— Listing for locating described items —

··········

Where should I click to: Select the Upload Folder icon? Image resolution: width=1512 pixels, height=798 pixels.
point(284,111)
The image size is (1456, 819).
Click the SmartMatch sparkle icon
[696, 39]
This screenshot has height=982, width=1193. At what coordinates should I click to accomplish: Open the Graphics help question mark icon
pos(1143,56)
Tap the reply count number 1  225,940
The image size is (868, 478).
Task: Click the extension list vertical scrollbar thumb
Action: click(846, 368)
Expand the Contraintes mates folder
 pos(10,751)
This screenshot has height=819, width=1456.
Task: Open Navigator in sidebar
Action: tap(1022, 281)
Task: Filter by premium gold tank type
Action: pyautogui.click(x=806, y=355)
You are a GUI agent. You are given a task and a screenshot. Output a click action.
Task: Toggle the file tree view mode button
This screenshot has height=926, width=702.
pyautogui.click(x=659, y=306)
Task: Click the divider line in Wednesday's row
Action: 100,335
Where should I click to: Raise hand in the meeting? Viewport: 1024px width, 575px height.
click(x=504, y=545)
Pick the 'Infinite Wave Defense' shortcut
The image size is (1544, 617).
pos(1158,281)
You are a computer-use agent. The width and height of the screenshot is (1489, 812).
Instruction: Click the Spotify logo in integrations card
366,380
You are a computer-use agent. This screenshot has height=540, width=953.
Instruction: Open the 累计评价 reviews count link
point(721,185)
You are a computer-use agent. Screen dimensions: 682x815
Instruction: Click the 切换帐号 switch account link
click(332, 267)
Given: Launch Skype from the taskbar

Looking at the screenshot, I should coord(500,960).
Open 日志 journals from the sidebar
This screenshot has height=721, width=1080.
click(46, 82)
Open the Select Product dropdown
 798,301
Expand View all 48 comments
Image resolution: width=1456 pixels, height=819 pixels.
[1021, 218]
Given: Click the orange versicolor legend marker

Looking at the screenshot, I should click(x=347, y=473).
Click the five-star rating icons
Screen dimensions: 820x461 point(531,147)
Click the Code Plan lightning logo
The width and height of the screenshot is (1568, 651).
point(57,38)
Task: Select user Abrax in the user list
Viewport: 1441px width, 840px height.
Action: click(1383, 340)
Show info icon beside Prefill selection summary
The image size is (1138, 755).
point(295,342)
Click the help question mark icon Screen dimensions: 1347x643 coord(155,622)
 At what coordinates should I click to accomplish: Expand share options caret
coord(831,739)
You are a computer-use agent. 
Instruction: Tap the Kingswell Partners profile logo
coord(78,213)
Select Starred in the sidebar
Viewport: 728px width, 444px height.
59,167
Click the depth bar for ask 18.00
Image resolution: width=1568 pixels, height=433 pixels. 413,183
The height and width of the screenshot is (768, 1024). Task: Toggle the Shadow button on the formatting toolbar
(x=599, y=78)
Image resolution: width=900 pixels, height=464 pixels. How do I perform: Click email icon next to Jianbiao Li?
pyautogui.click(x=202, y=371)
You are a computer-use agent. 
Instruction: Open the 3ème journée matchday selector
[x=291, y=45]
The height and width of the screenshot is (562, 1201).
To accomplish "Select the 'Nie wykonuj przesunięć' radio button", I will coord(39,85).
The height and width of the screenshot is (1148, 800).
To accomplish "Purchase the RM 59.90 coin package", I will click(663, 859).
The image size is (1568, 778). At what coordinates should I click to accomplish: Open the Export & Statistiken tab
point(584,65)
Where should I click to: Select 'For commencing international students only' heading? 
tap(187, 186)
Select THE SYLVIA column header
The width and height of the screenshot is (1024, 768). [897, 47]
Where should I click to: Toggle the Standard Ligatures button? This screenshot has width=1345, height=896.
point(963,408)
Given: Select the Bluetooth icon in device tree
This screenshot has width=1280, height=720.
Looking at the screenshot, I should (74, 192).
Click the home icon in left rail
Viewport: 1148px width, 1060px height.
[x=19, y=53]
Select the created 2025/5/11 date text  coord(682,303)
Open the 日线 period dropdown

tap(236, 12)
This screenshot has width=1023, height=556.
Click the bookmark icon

··········

Please render the lines of the listing between the line containing "Expand the Contraintes mates folder" and the line containing "Action: 100,335", inclusive, as a JSON list of strings with one string per line, leaving out any blank lines.

— Response to the task —
[
  "Expand the Contraintes mates folder",
  " pos(10,751)",
  "This screenshot has height=819, width=1456.",
  "Task: Open Navigator in sidebar",
  "Action: tap(1022, 281)",
  "Task: Filter by premium gold tank type",
  "Action: pyautogui.click(x=806, y=355)",
  "You are a GUI agent. You are given a task and a screenshot. Output a click action.",
  "Task: Toggle the file tree view mode button",
  "This screenshot has height=926, width=702.",
  "pyautogui.click(x=659, y=306)",
  "Task: Click the divider line in Wednesday's row",
  "Action: 100,335"
]